* Task directions: Only one stretch of the listing below is wanted. Give it again exactly, from the line with "Given: Toggle the" through the line with "Image resolution: width=1514".

* Excerpted data:

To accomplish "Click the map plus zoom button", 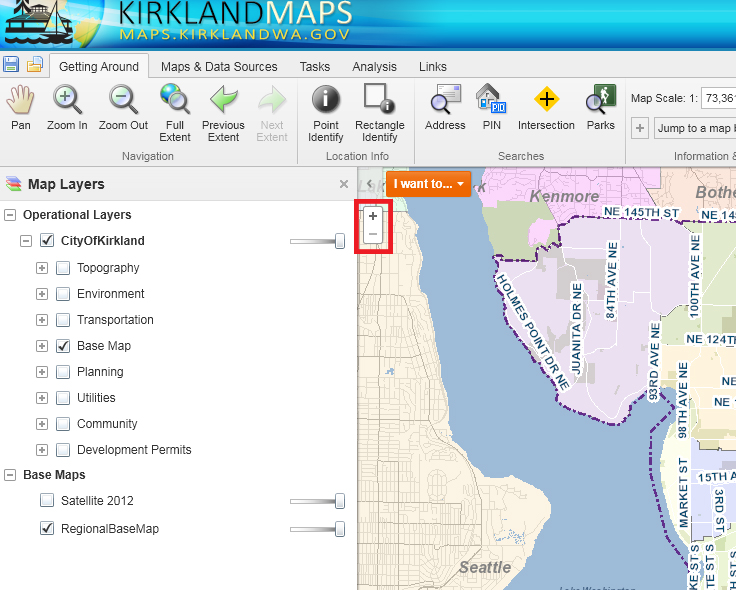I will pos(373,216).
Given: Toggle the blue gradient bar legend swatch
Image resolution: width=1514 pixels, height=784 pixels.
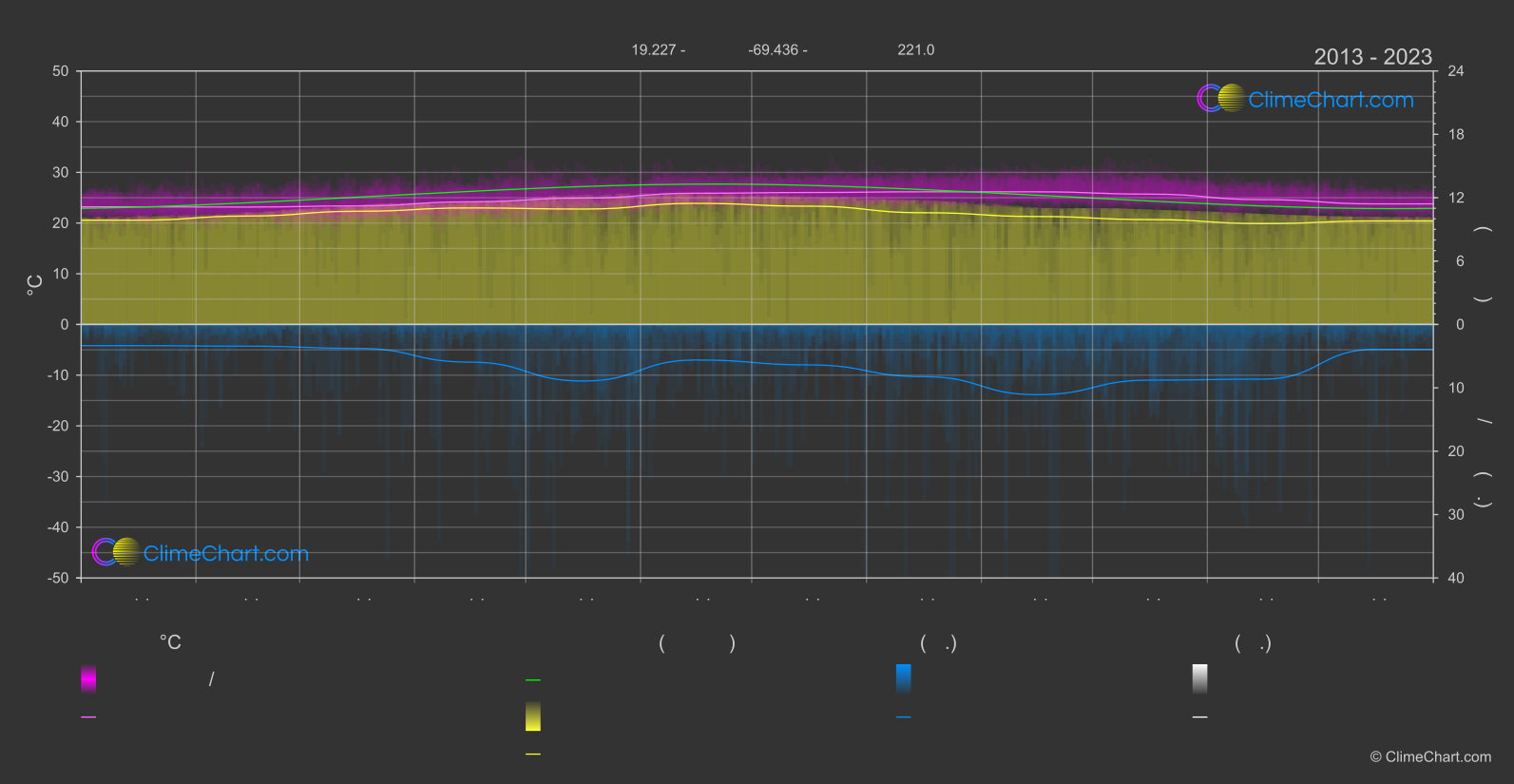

...

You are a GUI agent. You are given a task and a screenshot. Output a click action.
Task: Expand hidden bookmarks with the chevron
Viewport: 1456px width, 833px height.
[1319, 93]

* Result below:
Given: Toggle the blue gradient bar legend swatch
Image resolution: width=1514 pixels, height=784 pixels.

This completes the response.